§ TASK GOAL: Copy every row below verbatim, in the same order.

§ SUPPLIED MATERIAL:
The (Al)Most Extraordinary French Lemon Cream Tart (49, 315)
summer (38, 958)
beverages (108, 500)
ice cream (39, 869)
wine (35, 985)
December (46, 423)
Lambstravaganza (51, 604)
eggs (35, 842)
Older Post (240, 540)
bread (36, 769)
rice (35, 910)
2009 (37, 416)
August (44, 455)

§ WRITTEN REPLY:
The (Al)Most Extraordinary French Lemon Cream Tart (49, 315)
summer (38, 958)
beverages (108, 500)
ice cream (39, 869)
wine (35, 985)
December (46, 423)
Lambstravaganza (51, 604)
eggs (35, 842)
Older Post (240, 540)
bread (36, 769)
rice (35, 910)
2009 (37, 416)
August (44, 455)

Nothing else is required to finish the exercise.